Problèmes du télétravail : le cas des “laptop farmers”
Le télétravail a bouleversé nos perceptions du lieu de travail. Si quelqu’un rend son travail dans les délais, assiste aux réunions et répond aux messages, on finit par se demander si l’endroit d’où il travaille a vraiment de l’importance. Malheureusement, cette distance peut également devenir un avantage pour dissimuler des identités et pour des activités frauduleuses. Cette faille a été exploitée par la Corée du Nord, comme le montre le cas de deux hommes condamnés pour avoir hébergé des ordinateurs portables dans leurs maisons.
Le cas de Matthew Knoot et Erick Prince
Matthew Isaac Knoot, de Nashville, et Erick Ntekereze Prince, de New York, ont été condamnés à 18 mois de prison par les États-Unis pour avoir facilité des schémas frauduleux de télétravailleurs informatiques liés à la Corée du Nord. Selon le ministère de la Justice, ils ont joué un rôle clé dans un stratagème qui a permis à la Corée du Nord de générer des revenus frauduleux.
Les maisons comme centres d’opération
Le fonctionnement de ce mécanisme était plus simple qu’on pourrait l’imaginer. Des entreprises américaines envoyaient des ordinateurs portables à des adresses américaines, pensant y trouver des employés légitimes. Une fois les appareils reçus, ils étaient configurés avec des applications de bureau à distance, permettant aux faux travailleurs de travailler depuis l’étranger tout en donnant l’impression à l’entreprise qu’ils se trouvaient aux États-Unis.

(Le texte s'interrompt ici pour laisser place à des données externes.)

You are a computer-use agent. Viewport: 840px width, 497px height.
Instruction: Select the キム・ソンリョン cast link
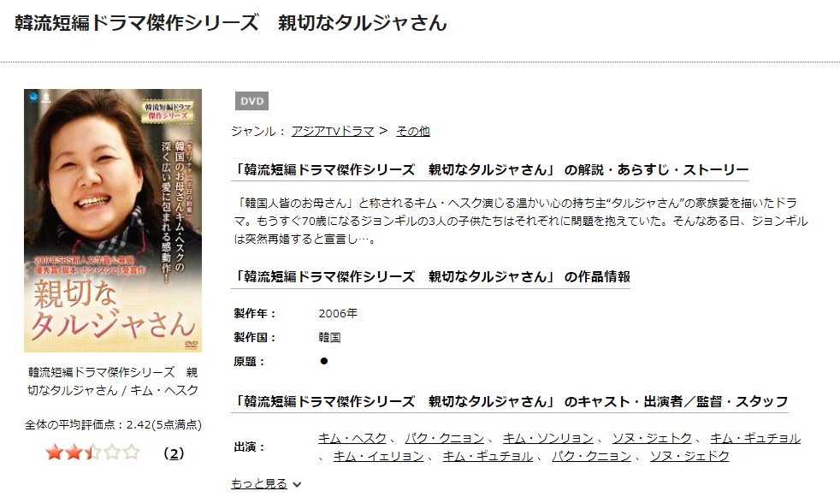click(x=548, y=438)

Les implications financières
Des gains considérables pour la Corée du Nord
Le ministère de la Justice a estimé que ces activités ont généré plus de 1,2 million de dollars pour la Corée du Nord, affectant près de 70 entreprises américaines. Prince a aidé des travailleurs informatiques nord-coréens à obtenir des emplois, tandis que Knoot a géré une ferme de portables depuis chez lui. Ensemble, ils ont généré des salaires élevés pour ces travailleurs fictifs.
Une menace plus grande qu’il n’y paraît
Ce type de fraude ne se limite pas simplement à des emplois fictifs. Les autorités américaines considèrent ces condamnations comme une partie d’une stratégie plus large pour cibler les facilitateurs basés aux États-Unis. Il est important de noter que l’accent n’est pas uniquement mis sur ceux qui se connectent depuis l’étranger, mais également sur la chaîne d’approvisionnement locale qui rend possible ces activités criminelles.
Les ramifications internationales et l’avenir
Expansion vers l’Europe
Ces schémas ne se limitent pas aux États-Unis. Une enquête récente a révélé que des opérateurs nord-coréens avaient intensifié leurs efforts en Europe, cherchant à établir des faux emplois au Royaume-Uni, en Allemagne et au Portugal. Cela soulève des préoccupations quant à la sécurité des processus de recrutement au niveau international.
IA et la difficulté de détection
Une autre facette de cette histoire est l’utilisation de l’intelligence artificielle pour créer des identités de travail crédibles. Les opérations nord-coréennes combinent identités volées, CV falsifiés et outils d’IA capables de rédiger des lettres de motivation personnalisées. Cela complique grandement la tâche des entreprises souhaitant détecter de potentiels candidats frauduleux à l’avance.
Conclusion : repenser la sécurité dans le télétravail
Ce qui a commencé comme un simple hébergement d’ordinateurs dans des foyers particuliers révèle une menace plus large que la simple fraude. Les entreprises doivent reconsidérer leurs pratiques de recrutement habituelles et aller au-delà de la protection de leurs serveurs et de leurs données. Le télétravail, bien que pratique, nécessite des mesures de sécurité rigoureuses pour empêcher de telles infiltrations.